What needs to be done
Can you rewrite the records from the line with "Open the HOLIDAYS" through the line with "Action: point(100,725)", putting "alarm clock icon" in place of "Notification bell icon" and leaving everything else unchanged?
:: Exercise material
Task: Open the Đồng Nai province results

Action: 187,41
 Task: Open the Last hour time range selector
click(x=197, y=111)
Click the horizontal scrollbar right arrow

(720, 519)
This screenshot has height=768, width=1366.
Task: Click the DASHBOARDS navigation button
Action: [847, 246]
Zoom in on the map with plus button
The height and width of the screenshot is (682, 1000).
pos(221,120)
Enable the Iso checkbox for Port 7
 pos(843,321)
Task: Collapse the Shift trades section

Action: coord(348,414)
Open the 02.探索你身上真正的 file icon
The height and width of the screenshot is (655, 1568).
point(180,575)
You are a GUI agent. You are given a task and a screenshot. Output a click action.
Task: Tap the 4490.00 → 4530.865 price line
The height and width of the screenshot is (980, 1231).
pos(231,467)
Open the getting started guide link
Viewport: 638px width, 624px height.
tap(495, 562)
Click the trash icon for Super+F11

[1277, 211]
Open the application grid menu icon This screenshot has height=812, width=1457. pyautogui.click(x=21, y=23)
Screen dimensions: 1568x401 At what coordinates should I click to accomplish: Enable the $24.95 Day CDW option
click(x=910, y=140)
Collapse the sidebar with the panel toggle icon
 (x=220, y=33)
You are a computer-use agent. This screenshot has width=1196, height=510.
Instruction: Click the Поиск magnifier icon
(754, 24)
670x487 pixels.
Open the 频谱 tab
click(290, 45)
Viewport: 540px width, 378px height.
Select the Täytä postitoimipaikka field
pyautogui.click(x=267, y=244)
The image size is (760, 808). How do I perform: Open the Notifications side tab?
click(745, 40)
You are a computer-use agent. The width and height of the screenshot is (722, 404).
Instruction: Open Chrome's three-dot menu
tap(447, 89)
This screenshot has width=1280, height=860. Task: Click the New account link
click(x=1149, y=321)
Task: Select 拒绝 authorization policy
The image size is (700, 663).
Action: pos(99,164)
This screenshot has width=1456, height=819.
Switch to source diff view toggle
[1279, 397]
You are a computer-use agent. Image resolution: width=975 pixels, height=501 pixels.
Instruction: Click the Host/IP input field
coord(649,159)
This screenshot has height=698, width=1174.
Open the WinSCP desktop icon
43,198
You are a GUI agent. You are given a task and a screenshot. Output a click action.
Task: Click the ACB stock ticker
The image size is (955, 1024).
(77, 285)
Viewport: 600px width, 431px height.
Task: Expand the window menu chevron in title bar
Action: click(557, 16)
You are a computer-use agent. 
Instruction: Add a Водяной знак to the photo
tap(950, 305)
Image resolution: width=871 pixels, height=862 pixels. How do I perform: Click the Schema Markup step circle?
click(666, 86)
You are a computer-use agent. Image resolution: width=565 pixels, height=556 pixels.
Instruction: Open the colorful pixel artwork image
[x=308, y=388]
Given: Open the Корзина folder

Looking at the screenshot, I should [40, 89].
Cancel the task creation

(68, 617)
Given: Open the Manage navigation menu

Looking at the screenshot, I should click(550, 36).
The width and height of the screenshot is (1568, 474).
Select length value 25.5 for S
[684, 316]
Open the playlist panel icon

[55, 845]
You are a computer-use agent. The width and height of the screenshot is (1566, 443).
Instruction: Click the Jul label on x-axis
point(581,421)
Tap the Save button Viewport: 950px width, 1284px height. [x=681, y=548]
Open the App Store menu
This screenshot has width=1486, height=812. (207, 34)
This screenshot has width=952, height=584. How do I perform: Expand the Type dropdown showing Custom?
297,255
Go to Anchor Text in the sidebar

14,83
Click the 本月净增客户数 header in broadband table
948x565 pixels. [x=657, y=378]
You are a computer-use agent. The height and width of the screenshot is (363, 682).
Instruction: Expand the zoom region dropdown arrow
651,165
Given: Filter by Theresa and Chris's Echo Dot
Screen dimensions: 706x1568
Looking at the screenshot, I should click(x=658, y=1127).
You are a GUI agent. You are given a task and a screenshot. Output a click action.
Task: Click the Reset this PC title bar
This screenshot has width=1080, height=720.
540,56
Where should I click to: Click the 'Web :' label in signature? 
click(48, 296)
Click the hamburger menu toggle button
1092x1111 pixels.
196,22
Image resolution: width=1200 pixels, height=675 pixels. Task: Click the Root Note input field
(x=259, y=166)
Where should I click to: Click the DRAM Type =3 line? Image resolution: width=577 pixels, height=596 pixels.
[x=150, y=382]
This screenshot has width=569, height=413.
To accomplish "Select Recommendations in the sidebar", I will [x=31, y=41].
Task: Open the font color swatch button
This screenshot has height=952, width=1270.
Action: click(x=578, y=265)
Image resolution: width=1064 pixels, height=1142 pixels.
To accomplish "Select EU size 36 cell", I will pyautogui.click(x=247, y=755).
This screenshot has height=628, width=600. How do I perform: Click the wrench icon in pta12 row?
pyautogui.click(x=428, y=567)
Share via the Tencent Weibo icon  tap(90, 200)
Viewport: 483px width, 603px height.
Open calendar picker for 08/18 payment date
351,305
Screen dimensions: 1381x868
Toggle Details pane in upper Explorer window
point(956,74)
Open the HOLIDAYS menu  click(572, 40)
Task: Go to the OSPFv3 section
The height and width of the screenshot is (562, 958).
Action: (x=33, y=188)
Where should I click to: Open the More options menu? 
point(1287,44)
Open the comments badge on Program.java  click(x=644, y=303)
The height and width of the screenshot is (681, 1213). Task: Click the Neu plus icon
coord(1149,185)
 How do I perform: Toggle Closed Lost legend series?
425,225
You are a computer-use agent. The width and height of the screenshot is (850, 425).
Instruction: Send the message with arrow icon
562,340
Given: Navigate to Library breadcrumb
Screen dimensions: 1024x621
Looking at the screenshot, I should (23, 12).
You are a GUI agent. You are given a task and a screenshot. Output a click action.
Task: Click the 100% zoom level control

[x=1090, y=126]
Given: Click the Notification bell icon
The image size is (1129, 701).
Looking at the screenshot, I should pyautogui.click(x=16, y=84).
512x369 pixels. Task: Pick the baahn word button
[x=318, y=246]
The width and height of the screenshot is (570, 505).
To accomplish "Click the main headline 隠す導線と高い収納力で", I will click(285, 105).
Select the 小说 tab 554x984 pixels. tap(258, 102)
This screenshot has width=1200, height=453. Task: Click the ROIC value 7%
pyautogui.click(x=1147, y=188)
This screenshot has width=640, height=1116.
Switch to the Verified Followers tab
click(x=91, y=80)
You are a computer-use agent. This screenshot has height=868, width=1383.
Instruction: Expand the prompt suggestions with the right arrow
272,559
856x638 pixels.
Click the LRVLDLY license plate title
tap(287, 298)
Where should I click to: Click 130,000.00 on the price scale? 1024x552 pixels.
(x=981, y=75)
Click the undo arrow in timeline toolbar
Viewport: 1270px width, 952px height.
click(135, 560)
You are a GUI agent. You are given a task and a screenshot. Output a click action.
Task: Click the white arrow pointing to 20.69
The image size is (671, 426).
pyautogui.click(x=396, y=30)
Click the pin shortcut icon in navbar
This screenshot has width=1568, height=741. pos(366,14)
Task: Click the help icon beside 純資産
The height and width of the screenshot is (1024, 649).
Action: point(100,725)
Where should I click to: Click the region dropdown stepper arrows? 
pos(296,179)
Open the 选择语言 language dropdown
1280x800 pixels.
::::
Output for this task
Open the HOLIDAYS menu  click(572, 40)
Task: Go to the OSPFv3 section
The height and width of the screenshot is (562, 958).
Action: (x=33, y=188)
Where should I click to: Open the More options menu? 
point(1287,44)
Open the comments badge on Program.java  click(x=644, y=303)
The height and width of the screenshot is (681, 1213). Task: Click the Neu plus icon
coord(1149,185)
 How do I perform: Toggle Closed Lost legend series?
425,225
You are a computer-use agent. The width and height of the screenshot is (850, 425).
Instruction: Send the message with arrow icon
562,340
Given: Navigate to Library breadcrumb
Screen dimensions: 1024x621
Looking at the screenshot, I should (23, 12).
You are a GUI agent. You are given a task and a screenshot. Output a click action.
Task: Click the 100% zoom level control

[x=1090, y=126]
Given: Click the alarm clock icon
The image size is (1129, 701).
Looking at the screenshot, I should pyautogui.click(x=16, y=84).
512x369 pixels. Task: Pick the baahn word button
[x=318, y=246]
The width and height of the screenshot is (570, 505).
To accomplish "Click the main headline 隠す導線と高い収納力で", I will click(285, 105).
Select the 小说 tab 554x984 pixels. tap(258, 102)
This screenshot has width=1200, height=453. Task: Click the ROIC value 7%
pyautogui.click(x=1147, y=188)
This screenshot has width=640, height=1116.
Switch to the Verified Followers tab
click(x=91, y=80)
You are a computer-use agent. This screenshot has height=868, width=1383.
Instruction: Expand the prompt suggestions with the right arrow
272,559
856x638 pixels.
Click the LRVLDLY license plate title
tap(287, 298)
Where should I click to: Click 130,000.00 on the price scale? 1024x552 pixels.
(x=981, y=75)
Click the undo arrow in timeline toolbar
Viewport: 1270px width, 952px height.
click(135, 560)
You are a GUI agent. You are given a task and a screenshot. Output a click action.
Task: Click the white arrow pointing to 20.69
The image size is (671, 426).
pyautogui.click(x=396, y=30)
Click the pin shortcut icon in navbar
This screenshot has width=1568, height=741. pos(366,14)
Task: Click the help icon beside 純資産
The height and width of the screenshot is (1024, 649).
Action: point(100,725)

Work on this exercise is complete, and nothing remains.